▶ [Exercise] An exact reproduction of the data below is the required answer.

▶ [Entries supplied]
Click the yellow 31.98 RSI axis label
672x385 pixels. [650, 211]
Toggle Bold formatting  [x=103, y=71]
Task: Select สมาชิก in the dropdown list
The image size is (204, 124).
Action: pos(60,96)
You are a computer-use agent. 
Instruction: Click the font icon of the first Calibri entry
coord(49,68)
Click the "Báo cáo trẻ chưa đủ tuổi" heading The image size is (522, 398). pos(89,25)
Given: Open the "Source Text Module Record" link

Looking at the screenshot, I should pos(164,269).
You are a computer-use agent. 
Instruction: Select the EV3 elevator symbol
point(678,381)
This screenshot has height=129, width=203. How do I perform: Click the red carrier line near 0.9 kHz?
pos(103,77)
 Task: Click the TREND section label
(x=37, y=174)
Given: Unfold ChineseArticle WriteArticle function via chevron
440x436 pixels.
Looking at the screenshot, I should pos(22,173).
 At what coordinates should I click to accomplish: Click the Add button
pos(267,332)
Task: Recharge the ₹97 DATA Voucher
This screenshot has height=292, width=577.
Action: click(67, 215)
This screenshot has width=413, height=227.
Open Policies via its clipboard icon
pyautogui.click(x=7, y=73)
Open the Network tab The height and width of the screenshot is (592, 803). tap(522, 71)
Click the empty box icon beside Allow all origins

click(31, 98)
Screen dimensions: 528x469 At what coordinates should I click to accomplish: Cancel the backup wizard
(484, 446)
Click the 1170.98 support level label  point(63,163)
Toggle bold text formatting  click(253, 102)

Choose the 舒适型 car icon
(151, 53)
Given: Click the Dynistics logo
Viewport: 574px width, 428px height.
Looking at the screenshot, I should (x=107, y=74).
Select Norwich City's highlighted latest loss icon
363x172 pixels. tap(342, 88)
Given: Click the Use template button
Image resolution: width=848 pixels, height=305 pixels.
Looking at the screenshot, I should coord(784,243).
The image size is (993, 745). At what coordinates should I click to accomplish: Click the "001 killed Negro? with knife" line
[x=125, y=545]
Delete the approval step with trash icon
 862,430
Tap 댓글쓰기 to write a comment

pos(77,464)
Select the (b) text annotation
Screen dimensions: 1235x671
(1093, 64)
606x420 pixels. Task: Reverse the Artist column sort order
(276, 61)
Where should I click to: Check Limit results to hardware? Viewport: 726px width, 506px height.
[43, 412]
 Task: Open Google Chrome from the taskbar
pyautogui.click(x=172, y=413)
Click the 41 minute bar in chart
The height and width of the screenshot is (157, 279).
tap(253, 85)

▶ [Exercise solution]
Click the yellow 31.98 RSI axis label
672x385 pixels. [650, 211]
Toggle Bold formatting  [x=103, y=71]
Task: Select สมาชิก in the dropdown list
The image size is (204, 124).
Action: pos(60,96)
You are a computer-use agent. 
Instruction: Click the font icon of the first Calibri entry
coord(49,68)
Click the "Báo cáo trẻ chưa đủ tuổi" heading The image size is (522, 398). pos(89,25)
Given: Open the "Source Text Module Record" link

Looking at the screenshot, I should pos(164,269).
You are a computer-use agent. 
Instruction: Select the EV3 elevator symbol
point(678,381)
This screenshot has height=129, width=203. How do I perform: Click the red carrier line near 0.9 kHz?
pos(103,77)
 Task: Click the TREND section label
(x=37, y=174)
Given: Unfold ChineseArticle WriteArticle function via chevron
440x436 pixels.
Looking at the screenshot, I should pos(22,173).
 At what coordinates should I click to accomplish: Click the Add button
pos(267,332)
Task: Recharge the ₹97 DATA Voucher
This screenshot has height=292, width=577.
Action: click(67, 215)
This screenshot has width=413, height=227.
Open Policies via its clipboard icon
pyautogui.click(x=7, y=73)
Open the Network tab The height and width of the screenshot is (592, 803). tap(522, 71)
Click the empty box icon beside Allow all origins

click(31, 98)
Screen dimensions: 528x469 At what coordinates should I click to accomplish: Cancel the backup wizard
(484, 446)
Click the 1170.98 support level label  point(63,163)
Toggle bold text formatting  click(253, 102)

Choose the 舒适型 car icon
(151, 53)
Given: Click the Dynistics logo
Viewport: 574px width, 428px height.
Looking at the screenshot, I should (x=107, y=74).
Select Norwich City's highlighted latest loss icon
363x172 pixels. tap(342, 88)
Given: Click the Use template button
Image resolution: width=848 pixels, height=305 pixels.
Looking at the screenshot, I should coord(784,243).
The image size is (993, 745). At what coordinates should I click to accomplish: Click the "001 killed Negro? with knife" line
[x=125, y=545]
Delete the approval step with trash icon
 862,430
Tap 댓글쓰기 to write a comment

pos(77,464)
Select the (b) text annotation
Screen dimensions: 1235x671
(1093, 64)
606x420 pixels. Task: Reverse the Artist column sort order
(276, 61)
Where should I click to: Check Limit results to hardware? Viewport: 726px width, 506px height.
[43, 412]
 Task: Open Google Chrome from the taskbar
pyautogui.click(x=172, y=413)
Click the 41 minute bar in chart
The height and width of the screenshot is (157, 279).
tap(253, 85)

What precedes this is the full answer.